MATERIALS PROVIDED ->
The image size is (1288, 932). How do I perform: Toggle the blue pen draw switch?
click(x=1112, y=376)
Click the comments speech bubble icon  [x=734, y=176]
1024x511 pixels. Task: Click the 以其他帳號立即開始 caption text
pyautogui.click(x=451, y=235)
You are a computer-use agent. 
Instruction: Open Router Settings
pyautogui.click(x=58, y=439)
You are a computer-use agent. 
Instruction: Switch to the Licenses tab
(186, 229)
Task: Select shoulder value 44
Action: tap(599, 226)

AIM OF THE EXERCISE ->
From the entries above, copy each line that contains the word "Instruction". Matching is case-sensitive.

TASK SOLUTION ->
Instruction: Open Router Settings
Instruction: Switch to the Licenses tab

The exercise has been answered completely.